**WHAT IS EXPECTED**
Collect every line of the records that contains the word "Instruction". Letter case must match.

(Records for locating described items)
* * * * * * * * *

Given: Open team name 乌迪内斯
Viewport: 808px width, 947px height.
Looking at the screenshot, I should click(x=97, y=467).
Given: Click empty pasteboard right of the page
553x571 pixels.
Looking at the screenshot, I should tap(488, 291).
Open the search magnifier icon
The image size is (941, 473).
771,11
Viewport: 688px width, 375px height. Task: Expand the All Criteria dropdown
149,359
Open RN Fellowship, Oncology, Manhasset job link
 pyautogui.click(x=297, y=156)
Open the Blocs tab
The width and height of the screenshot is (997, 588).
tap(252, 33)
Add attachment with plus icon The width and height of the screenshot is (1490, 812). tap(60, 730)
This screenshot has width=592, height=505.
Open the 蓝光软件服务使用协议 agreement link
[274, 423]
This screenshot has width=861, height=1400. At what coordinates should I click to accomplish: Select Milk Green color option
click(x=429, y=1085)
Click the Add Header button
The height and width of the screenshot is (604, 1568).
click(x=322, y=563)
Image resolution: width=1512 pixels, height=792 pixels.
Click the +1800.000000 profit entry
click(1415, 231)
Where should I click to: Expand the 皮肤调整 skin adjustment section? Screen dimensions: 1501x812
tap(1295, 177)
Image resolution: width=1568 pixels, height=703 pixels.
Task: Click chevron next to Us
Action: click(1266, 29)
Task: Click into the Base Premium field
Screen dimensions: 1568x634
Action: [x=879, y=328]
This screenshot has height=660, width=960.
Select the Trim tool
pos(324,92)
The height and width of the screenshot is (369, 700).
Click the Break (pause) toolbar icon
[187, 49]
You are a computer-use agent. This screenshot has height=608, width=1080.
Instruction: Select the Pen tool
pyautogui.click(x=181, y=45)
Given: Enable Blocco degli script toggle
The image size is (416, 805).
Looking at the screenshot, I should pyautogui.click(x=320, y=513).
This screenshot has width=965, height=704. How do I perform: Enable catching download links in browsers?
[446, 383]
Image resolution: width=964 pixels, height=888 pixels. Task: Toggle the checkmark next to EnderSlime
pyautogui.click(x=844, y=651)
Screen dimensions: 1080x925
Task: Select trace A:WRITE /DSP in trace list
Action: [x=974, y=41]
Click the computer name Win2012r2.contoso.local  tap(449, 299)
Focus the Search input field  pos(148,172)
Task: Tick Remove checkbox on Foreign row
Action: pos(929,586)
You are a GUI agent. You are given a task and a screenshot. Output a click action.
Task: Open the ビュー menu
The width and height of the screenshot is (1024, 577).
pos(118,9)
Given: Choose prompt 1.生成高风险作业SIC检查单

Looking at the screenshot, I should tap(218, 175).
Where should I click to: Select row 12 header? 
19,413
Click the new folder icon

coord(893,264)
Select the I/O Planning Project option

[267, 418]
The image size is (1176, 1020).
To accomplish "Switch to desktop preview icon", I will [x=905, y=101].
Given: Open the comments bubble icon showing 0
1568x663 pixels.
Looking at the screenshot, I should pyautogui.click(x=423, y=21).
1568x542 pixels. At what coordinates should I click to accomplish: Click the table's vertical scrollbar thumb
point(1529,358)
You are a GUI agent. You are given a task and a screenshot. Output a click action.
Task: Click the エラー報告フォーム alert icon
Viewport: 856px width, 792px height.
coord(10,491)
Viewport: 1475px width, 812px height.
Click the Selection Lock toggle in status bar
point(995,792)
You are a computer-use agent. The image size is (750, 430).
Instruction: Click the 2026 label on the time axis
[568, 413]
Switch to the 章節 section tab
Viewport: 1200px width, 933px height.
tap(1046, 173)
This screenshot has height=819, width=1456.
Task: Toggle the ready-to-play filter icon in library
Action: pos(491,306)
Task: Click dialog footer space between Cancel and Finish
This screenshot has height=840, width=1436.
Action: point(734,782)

* * * * * * * * *

**WORKED SOLUTION**
Instruction: Select the Pen tool
Instruction: Click the 2026 label on the time axis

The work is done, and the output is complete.